• _Task description_
Please reproduce the entries below exactly from the line holding "587x480 pixels. How" through the last line, both included, and omit any pictures.
########################################
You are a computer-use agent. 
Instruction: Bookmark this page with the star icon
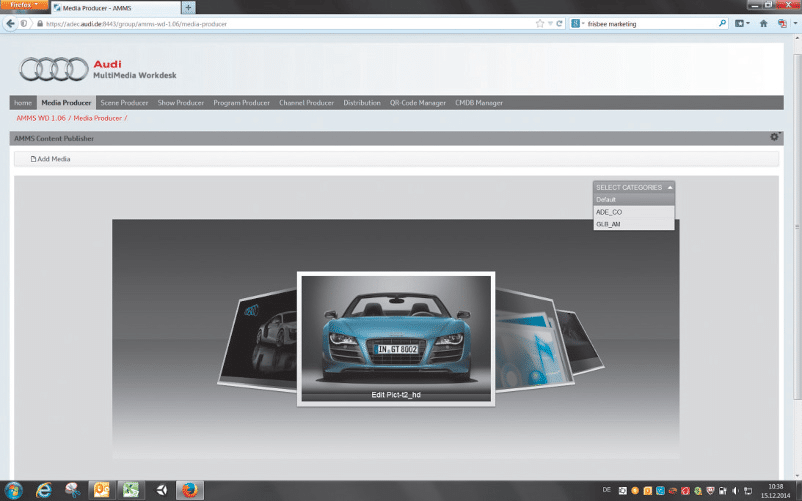pos(539,23)
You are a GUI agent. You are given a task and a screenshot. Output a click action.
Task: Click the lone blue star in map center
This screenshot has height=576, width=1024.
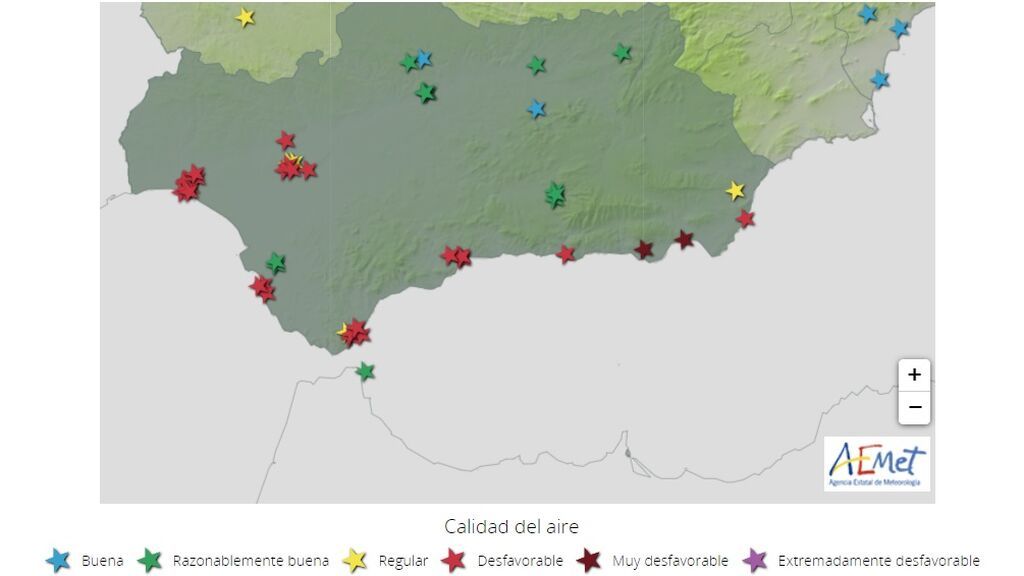click(537, 108)
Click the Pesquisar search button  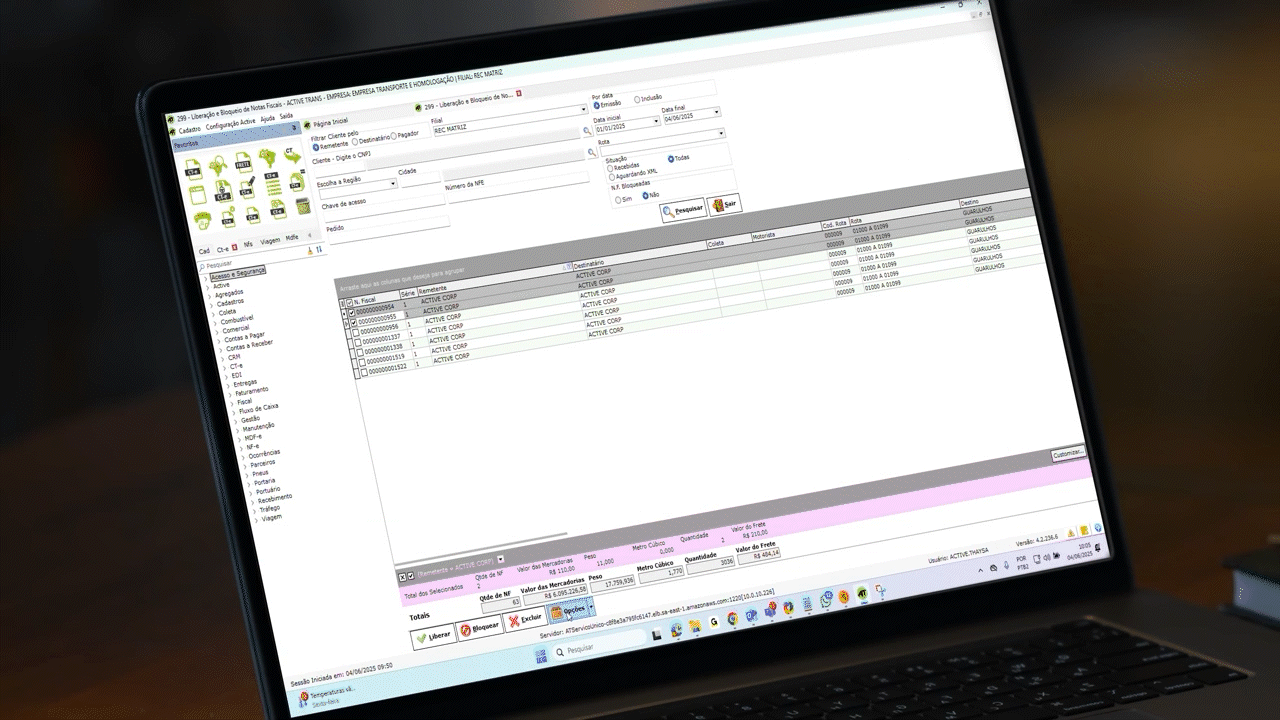[x=683, y=209]
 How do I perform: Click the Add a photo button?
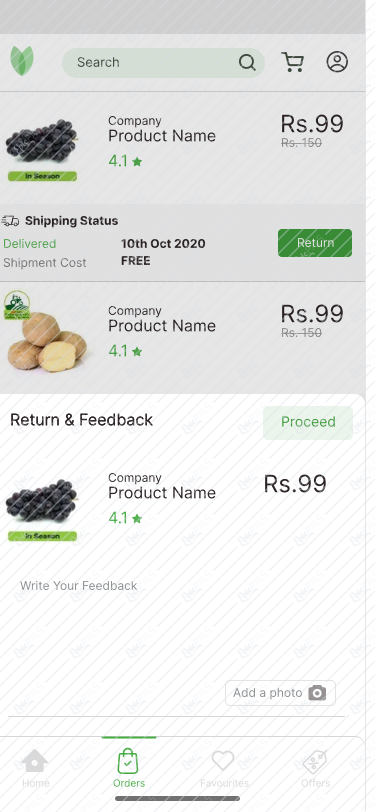click(280, 693)
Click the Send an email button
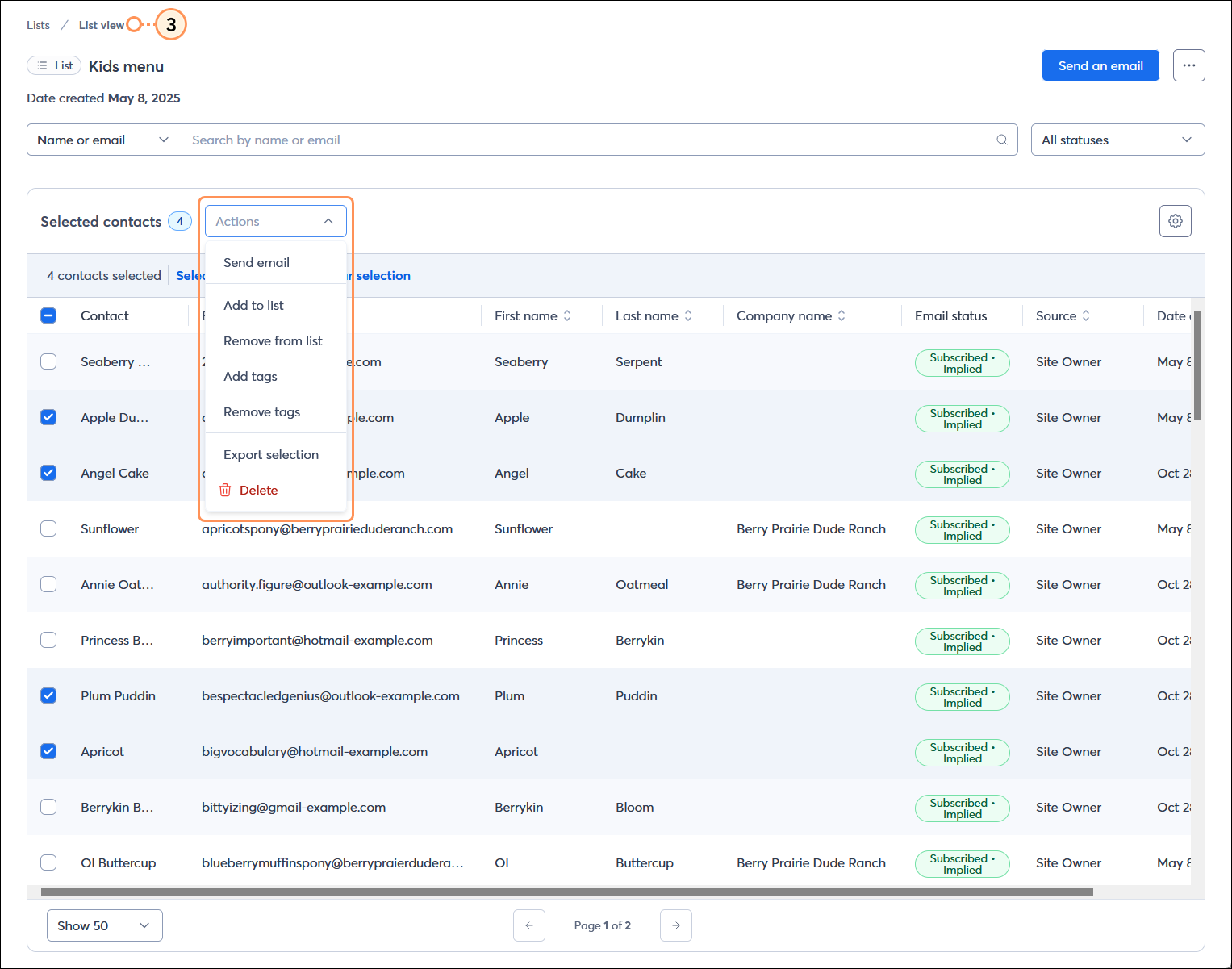 [x=1100, y=65]
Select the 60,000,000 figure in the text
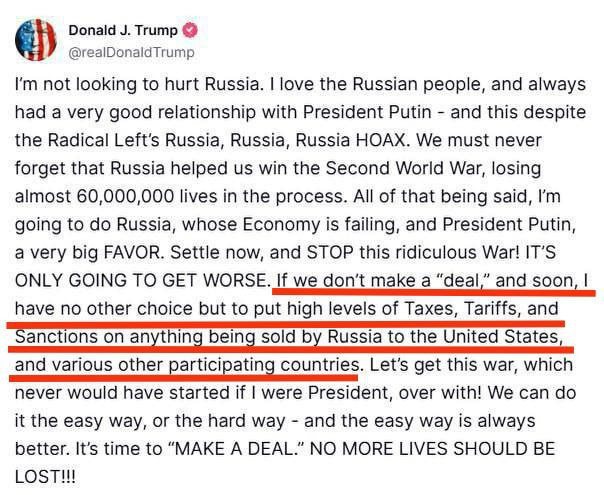Viewport: 604px width, 495px height. coord(126,196)
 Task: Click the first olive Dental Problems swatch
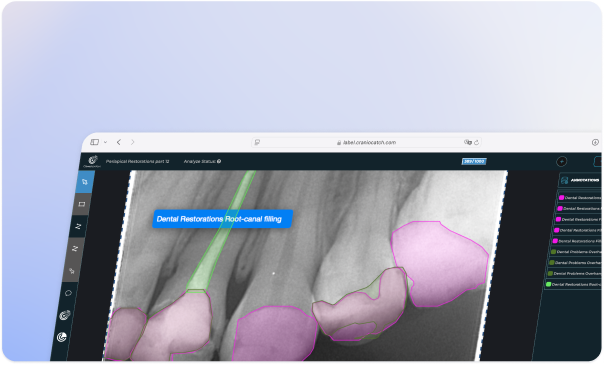[553, 252]
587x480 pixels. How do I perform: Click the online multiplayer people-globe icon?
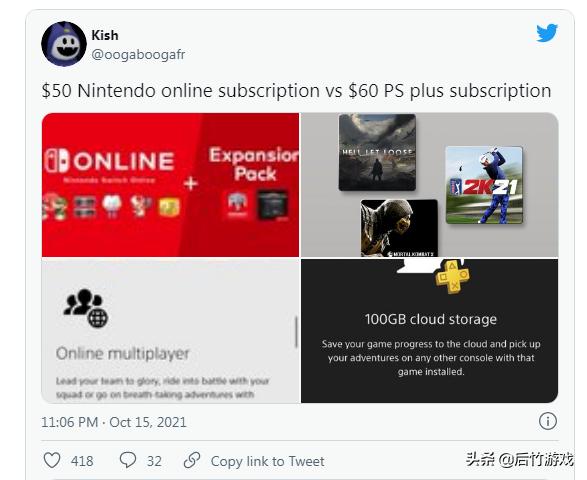click(x=86, y=308)
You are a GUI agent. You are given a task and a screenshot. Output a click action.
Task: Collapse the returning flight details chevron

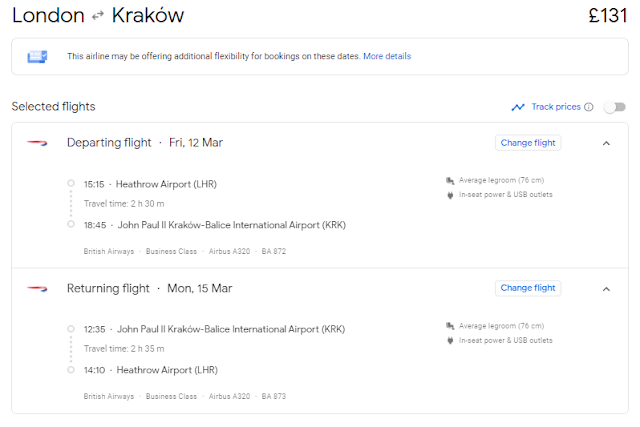(606, 289)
########################################
• _Final answer_
587x480 pixels. How do I perform: Click the online multiplayer people-globe icon?
click(x=86, y=308)
You are a GUI agent. You are given a task and a screenshot. Output a click action.
Task: Collapse the returning flight details chevron

(606, 289)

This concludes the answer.